Let Her Pick Out the Frames
Your child is more likely to embrace her glasses when she has a hand in picking out the frames. Rather than feeling like her glasses are an encumbrance foisted upon her, she may even be excited about frames she’s chosen herself. Frames can get pricey, so you may need to narrow the options down to only those that are within your budget, but it’s still a smart move to get your child involved in the process. Remember that kids are anxious to assert their independence, and that being forced to wear frames she absolutely hates will only make the experience more upsetting.
Make Sure New Glasses Fit
New glasses can be uncomfortable if they’re not fitted properly. When they’re too tight, they can squeeze at her temples and cause headaches. When they’re too loose, they’ll slide down her nose and she’ll be forced to shove them back into place every time she moves. Before you leave the optometrist’s office, make sure that the frames fit her head and aren’t uncomfortable for her to wear. Just like an itchy sweater, a binding dress or ill-fitting shoes, glasses that don’t fit will be loathed. It’s hard enough to get a child to wear glasses that don’t hurt or get in the way; when they’re uncomfortable, you’ll be fighting a never-ending battle.

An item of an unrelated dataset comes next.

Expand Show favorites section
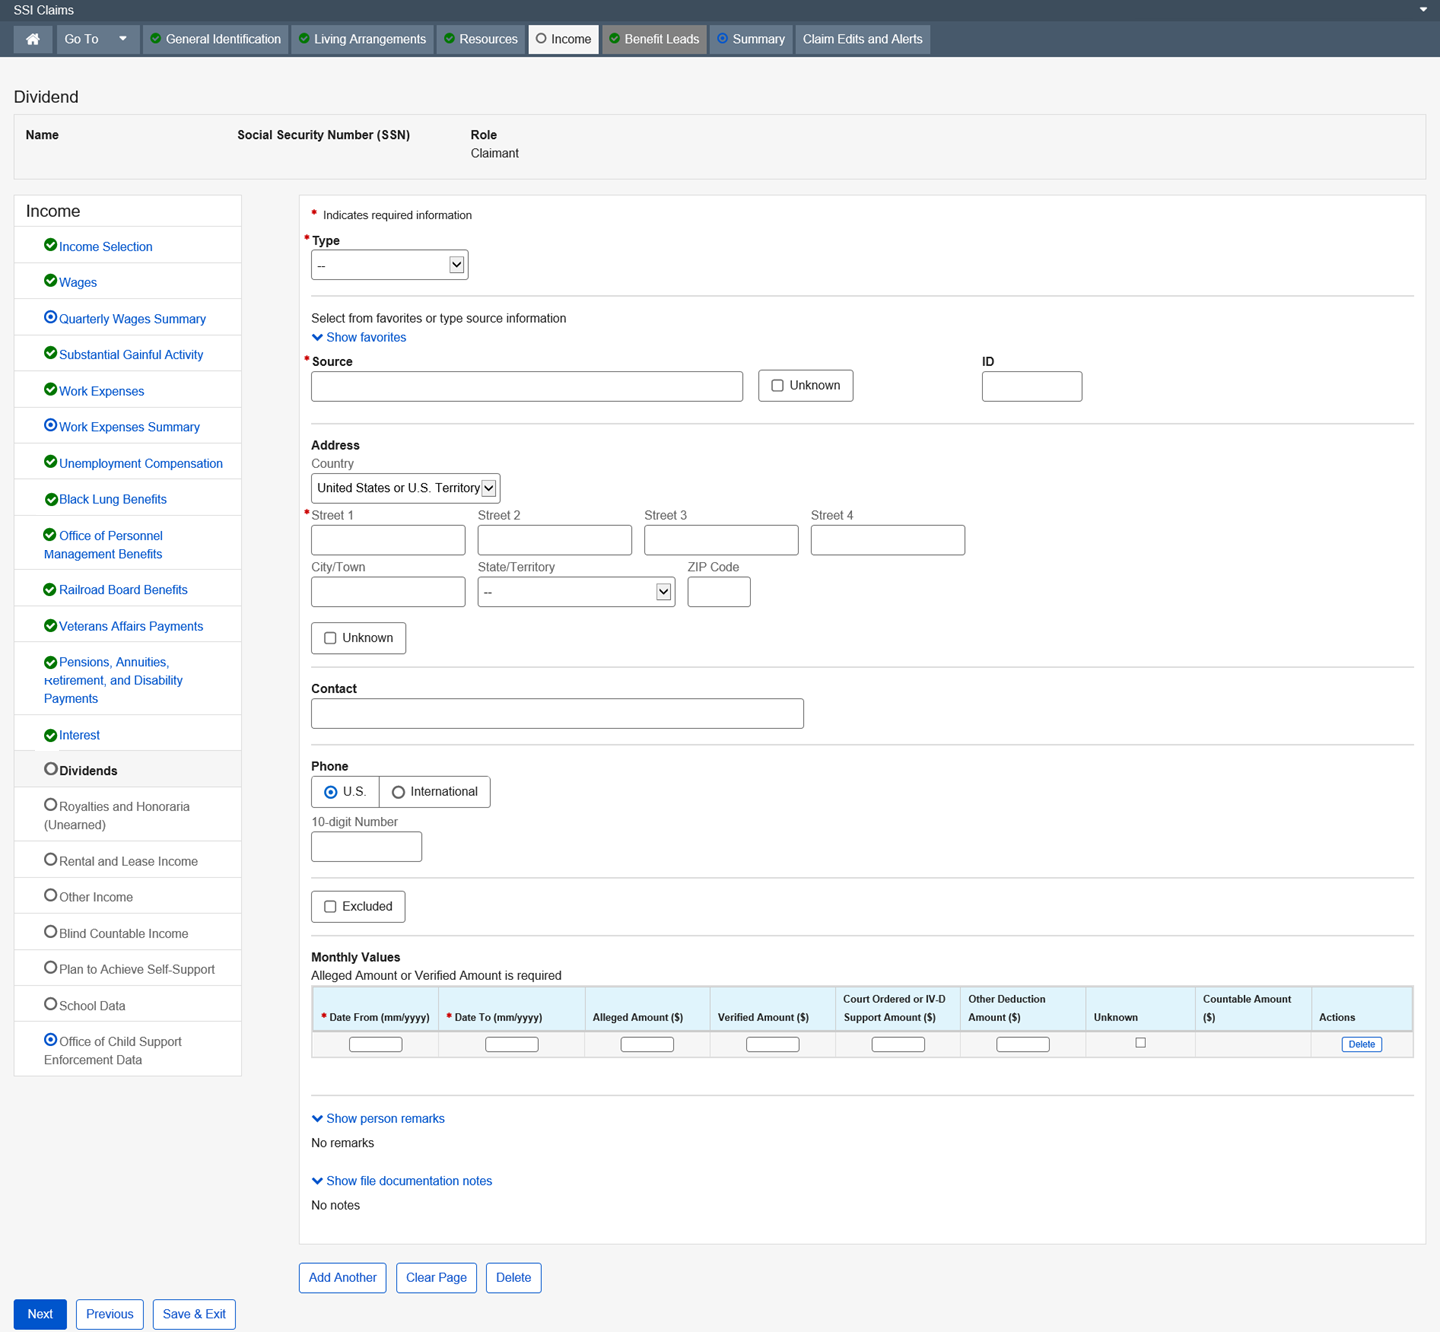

Be Positive, and Keep Nagging to a Minimum
Your child will take cues from your behavior to determine her own reactions, so make sure that you don’t greet the news that she needs glasses with negativity. Keep your attitude upbeat and positive, point out cool entertainment figures that wear glasses and offer plenty of reassurances that she looks great in her new glasses. When she inevitably protests or “forgets” to wear her frames, it’s also a good idea to keep your nagging to a minimum. Creating a power struggle over the glasses will only make her more determined not to wear them, so offer friendly reminders instead of demands or exasperated comments.

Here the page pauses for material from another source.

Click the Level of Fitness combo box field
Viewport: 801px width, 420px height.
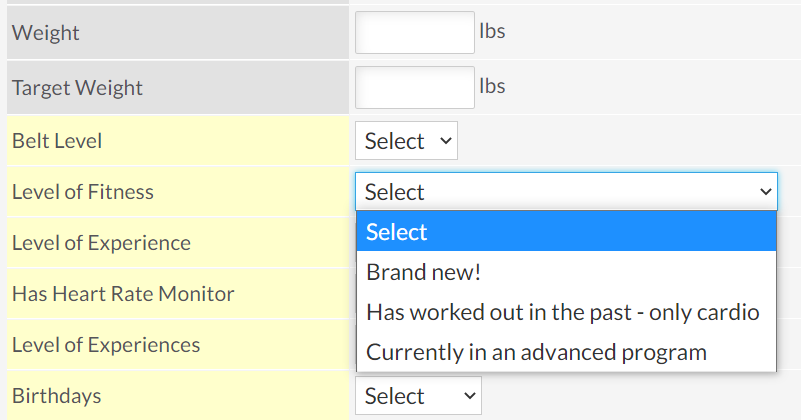pos(566,192)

Integrate Glasses into Your Child’s Daily Routine
Though it may seem deliberate, your child could actually be forgetting to put her new glasses on at first. Remember that she’s spent her entire life without glasses, and that it’s not always easy to adjust to something new. Make putting her glasses on a part of her morning routine, just like brushing her teeth or getting dressed for school. After a while, it’ll become second nature to reach for the specs before she leaves the house.
Let Her Adjust at Her Own Pace
Most big changes in a child’s life will require you to be patient, as kids don’t always latch on to new developments right away. She didn’t learn to walk overnight, she wasn’t potty trained in a day and she may need a bit more time than you realize to get used to the idea of wearing glasses all the time. Being too forceful or losing your patience with the pace with which she adjusts won’t help matters at all, so be sure that you keep your cool while she’s getting used to them. Just because you feel like she should be making the adjustment more quickly doesn’t mean that she’s able to, so let her set the pace.
Your child may be more receptive to the idea of wearing glasses if she knows that they’re temporary, so let her know that contact lenses are an option when she gets older. If she feels chained to her glasses forever, she may be more resentful than if she understands that there are other corrective options available to older kids and teens. New glasses can be a lesson in patience and acceptance for a kid, especially if you approach the situation with that in mind.